Known to friends and colleagues as Betty, she earned a degree in fine arts from Vassar College in 1940 and studied painting at the Art Students League of New York for two years before joining the World War II effort in the drafting department of Pratt & Whitney in Hartford.
Jones came to conservation after the war, apprenticing with art conservator Caroline Keck, while studying chemistry at New York University. She received her master’s degree in fine arts from Radcliffe College in 1948 and immediately began working in the Conservation Department of the Fogg Museum. In 1951, she directed a National Parks Service restoration project at Independence Hall in Philadelphia and later the National Portrait Gallery in Washington. Jones returned to Harvard in 1952 and served 22 years as head of the Conservation Department and “keeper of silver” of the Harvard Art Museums. During that period she also held a lectureship in the Harvard Fine Arts Department.
After an early retirement in 1974, she was called back to Boston in 1975 to serve as chief conservator at the Museum of Fine Arts. She was a fellow of the International Institute for Conservation (IIC) and the American Institute for Conservation (AIC) and served as vice chairwoman of the AIC in the early 1960s.

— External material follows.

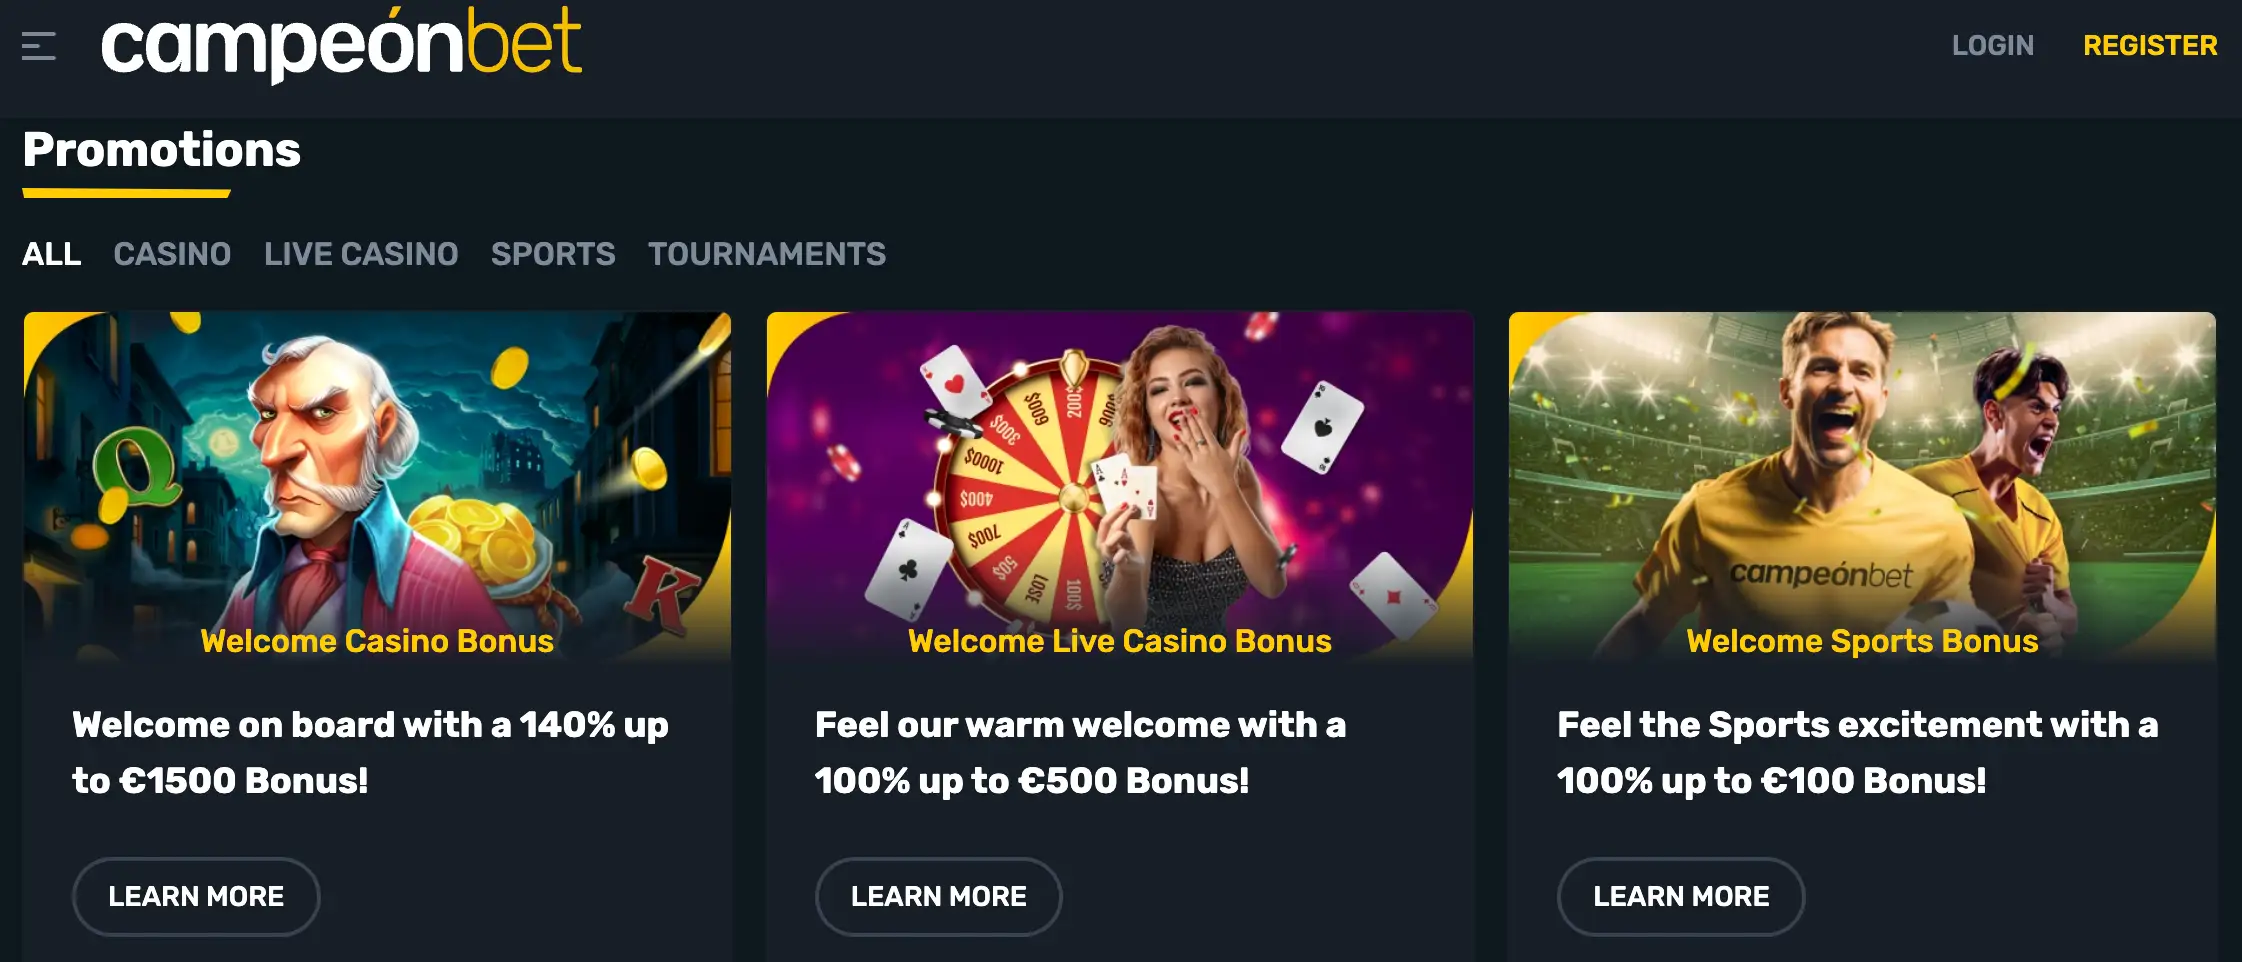Open the Welcome Sports Bonus banner image
This screenshot has height=962, width=2242.
point(1862,487)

Beginning in 1967 Jones devoted many months to the preservation and restoration of paintings, sculptures, and structures that were ravaged by floods in Venice, Italy. Working under the auspices of the Committee to Rescue Italian Art (CRIA), she spent the summers of 1969, 1971, and 1972 in Venice. During the academic year, when she was based in Cambridge, Mass., she participated in a number of events to raise funds for CRIA.